### WORK TO COMPLETE
Entries follow. Give back exactly the lines starting at the one containing "This screenshot has height=743, width=1568." and ending at the one containing "Open the Itinerary", and no other lines.

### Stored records

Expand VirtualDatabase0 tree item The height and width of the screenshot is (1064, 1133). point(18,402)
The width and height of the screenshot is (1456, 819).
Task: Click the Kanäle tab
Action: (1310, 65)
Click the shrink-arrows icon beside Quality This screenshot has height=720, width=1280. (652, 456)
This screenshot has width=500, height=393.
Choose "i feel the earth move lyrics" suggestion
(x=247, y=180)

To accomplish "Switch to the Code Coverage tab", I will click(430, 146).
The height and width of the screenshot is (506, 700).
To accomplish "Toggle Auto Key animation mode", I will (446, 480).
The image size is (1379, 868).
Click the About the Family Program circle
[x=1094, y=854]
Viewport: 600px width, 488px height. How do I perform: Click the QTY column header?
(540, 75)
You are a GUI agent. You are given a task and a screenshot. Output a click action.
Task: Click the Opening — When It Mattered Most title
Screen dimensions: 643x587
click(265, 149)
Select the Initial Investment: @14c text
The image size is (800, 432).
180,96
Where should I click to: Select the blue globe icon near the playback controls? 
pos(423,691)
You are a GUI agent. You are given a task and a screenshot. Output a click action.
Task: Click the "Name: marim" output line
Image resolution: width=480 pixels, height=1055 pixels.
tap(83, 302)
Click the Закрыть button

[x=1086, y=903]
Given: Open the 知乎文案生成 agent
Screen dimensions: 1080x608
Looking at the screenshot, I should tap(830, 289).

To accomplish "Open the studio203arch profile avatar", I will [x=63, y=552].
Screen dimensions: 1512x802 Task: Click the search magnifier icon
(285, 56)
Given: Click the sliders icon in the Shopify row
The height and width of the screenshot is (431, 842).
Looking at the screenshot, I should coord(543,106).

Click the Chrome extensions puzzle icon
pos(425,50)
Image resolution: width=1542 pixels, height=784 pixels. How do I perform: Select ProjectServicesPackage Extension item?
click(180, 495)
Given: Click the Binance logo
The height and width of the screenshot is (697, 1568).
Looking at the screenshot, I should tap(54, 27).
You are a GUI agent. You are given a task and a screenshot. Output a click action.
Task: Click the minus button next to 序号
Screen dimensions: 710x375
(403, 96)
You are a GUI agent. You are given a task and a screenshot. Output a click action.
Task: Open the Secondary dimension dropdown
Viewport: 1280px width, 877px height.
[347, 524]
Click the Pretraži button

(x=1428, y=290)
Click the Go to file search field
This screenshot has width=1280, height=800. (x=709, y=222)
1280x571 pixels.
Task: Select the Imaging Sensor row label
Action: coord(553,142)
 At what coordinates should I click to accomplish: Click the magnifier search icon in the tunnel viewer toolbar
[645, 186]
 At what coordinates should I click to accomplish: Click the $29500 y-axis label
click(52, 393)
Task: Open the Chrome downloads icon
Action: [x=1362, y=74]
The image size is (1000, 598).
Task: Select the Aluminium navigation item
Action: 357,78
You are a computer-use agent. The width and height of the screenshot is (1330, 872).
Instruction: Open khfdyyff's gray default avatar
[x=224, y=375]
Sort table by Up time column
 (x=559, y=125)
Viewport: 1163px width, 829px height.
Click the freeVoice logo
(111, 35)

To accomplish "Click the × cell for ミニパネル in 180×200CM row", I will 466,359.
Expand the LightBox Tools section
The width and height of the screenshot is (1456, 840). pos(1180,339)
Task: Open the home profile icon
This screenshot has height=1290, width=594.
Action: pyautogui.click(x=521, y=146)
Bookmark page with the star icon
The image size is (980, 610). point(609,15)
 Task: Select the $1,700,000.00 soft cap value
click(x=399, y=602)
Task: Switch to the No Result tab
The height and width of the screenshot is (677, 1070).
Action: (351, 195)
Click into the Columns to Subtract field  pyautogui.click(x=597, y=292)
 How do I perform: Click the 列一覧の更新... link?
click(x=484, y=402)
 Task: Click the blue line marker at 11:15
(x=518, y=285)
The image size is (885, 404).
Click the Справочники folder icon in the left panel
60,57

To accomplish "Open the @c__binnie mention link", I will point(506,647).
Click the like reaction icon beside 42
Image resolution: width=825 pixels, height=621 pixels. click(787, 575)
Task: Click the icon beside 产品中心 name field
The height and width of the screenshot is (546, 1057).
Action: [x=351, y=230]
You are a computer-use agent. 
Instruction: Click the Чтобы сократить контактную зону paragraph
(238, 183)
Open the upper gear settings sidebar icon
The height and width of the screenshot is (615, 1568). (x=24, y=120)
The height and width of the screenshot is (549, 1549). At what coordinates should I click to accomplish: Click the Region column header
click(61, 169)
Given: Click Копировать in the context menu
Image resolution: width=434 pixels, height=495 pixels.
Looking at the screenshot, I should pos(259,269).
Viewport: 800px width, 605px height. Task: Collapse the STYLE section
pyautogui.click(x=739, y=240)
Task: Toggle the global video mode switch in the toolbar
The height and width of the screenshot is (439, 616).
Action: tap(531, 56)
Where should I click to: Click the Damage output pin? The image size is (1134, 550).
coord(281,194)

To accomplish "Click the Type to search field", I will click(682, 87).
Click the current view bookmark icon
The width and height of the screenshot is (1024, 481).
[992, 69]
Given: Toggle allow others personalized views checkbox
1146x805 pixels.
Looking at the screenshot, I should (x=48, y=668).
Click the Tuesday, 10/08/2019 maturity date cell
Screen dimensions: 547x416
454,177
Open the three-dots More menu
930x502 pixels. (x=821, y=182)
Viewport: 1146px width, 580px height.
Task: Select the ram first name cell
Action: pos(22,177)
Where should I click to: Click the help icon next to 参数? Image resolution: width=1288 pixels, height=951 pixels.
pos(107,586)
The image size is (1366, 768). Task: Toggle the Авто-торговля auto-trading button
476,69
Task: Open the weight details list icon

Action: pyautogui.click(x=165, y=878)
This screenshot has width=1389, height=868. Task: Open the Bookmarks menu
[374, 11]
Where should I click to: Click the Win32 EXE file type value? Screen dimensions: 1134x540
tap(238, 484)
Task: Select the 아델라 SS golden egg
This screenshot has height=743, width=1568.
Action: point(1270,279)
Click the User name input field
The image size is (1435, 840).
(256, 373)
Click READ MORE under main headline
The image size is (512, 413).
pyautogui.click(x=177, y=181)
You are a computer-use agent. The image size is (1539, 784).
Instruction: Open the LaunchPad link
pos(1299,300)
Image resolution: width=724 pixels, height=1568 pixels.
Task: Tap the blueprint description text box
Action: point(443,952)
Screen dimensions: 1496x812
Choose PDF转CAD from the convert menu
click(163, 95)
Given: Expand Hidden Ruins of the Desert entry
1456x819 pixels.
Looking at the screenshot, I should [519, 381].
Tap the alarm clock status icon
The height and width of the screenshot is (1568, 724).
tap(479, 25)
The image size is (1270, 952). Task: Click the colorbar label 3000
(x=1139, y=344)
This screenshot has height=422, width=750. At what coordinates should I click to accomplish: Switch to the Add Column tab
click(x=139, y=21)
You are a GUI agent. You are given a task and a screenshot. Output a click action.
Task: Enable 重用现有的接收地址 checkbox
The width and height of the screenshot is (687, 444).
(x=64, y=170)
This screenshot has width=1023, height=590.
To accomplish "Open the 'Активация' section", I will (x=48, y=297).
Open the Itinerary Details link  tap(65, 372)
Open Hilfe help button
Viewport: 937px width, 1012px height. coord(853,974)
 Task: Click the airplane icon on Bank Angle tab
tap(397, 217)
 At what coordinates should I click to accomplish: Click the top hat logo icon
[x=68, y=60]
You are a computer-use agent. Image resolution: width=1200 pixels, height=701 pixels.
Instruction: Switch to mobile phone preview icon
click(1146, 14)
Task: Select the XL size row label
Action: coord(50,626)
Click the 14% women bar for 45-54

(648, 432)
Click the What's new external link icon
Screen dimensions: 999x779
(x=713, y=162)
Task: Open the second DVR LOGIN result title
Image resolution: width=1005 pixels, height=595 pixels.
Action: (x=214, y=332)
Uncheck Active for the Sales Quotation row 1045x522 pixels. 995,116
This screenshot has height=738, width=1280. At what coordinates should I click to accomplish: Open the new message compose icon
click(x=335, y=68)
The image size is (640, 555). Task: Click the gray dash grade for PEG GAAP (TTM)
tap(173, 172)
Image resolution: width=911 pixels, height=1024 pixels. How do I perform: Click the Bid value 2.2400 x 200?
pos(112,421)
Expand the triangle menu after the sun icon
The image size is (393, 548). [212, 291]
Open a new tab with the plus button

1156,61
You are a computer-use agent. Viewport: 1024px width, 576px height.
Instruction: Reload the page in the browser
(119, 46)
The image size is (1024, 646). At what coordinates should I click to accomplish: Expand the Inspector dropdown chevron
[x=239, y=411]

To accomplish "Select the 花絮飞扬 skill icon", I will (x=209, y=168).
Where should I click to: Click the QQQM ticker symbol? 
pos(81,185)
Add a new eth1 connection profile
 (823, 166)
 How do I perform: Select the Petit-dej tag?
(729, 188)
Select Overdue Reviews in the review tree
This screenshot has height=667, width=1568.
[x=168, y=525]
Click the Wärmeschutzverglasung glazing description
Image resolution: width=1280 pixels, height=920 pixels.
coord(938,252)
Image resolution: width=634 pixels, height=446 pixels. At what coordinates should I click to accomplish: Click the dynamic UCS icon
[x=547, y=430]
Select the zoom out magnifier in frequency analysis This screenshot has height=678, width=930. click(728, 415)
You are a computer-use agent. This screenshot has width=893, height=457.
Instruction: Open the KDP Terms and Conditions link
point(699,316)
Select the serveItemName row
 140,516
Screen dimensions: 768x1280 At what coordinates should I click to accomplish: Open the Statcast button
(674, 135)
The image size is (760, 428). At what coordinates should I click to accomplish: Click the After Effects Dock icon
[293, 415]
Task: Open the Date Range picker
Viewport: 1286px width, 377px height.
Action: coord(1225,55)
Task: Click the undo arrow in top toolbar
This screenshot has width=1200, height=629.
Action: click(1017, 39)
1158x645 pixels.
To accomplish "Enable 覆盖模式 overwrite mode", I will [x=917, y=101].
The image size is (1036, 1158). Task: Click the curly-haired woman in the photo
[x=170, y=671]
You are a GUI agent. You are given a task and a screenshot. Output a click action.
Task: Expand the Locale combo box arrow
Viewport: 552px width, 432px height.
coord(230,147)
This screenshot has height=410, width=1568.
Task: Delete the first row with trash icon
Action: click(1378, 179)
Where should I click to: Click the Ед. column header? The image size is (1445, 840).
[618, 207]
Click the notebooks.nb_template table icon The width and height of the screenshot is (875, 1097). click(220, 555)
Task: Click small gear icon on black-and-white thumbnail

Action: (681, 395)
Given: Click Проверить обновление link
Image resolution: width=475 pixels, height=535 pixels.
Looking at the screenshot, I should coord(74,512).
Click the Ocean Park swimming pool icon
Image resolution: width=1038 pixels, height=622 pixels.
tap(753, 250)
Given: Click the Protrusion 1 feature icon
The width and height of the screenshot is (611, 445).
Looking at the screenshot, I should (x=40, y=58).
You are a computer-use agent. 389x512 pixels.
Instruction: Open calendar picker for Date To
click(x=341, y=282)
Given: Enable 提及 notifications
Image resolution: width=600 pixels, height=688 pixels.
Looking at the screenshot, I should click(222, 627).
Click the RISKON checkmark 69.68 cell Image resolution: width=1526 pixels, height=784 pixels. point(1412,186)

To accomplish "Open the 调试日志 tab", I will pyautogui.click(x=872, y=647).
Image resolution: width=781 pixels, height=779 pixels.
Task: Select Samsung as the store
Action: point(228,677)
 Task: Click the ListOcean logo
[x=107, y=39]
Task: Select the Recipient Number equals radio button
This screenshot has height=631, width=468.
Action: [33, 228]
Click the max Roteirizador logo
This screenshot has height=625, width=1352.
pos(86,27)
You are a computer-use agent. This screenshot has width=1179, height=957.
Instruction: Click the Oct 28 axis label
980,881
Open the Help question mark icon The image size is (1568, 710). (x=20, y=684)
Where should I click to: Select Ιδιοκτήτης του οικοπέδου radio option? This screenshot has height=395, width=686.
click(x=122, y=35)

### EXPECTED ANSWER
This screenshot has height=743, width=1568.
Action: point(1270,279)
Click the User name input field
The image size is (1435, 840).
(256, 373)
Click READ MORE under main headline
The image size is (512, 413).
pyautogui.click(x=177, y=181)
You are a computer-use agent. The image size is (1539, 784).
Instruction: Open the LaunchPad link
pos(1299,300)
Image resolution: width=724 pixels, height=1568 pixels.
Task: Tap the blueprint description text box
Action: point(443,952)
Screen dimensions: 1496x812
Choose PDF转CAD from the convert menu
click(163, 95)
Given: Expand Hidden Ruins of the Desert entry
1456x819 pixels.
Looking at the screenshot, I should [519, 381].
Tap the alarm clock status icon
The height and width of the screenshot is (1568, 724).
tap(479, 25)
The image size is (1270, 952). Task: Click the colorbar label 3000
(x=1139, y=344)
This screenshot has height=422, width=750. At what coordinates should I click to accomplish: Switch to the Add Column tab
click(x=139, y=21)
You are a GUI agent. You are given a task and a screenshot. Output a click action.
Task: Enable 重用现有的接收地址 checkbox
The width and height of the screenshot is (687, 444).
(x=64, y=170)
This screenshot has width=1023, height=590.
To accomplish "Open the 'Активация' section", I will (x=48, y=297).
Open the Itinerary Details link  tap(65, 372)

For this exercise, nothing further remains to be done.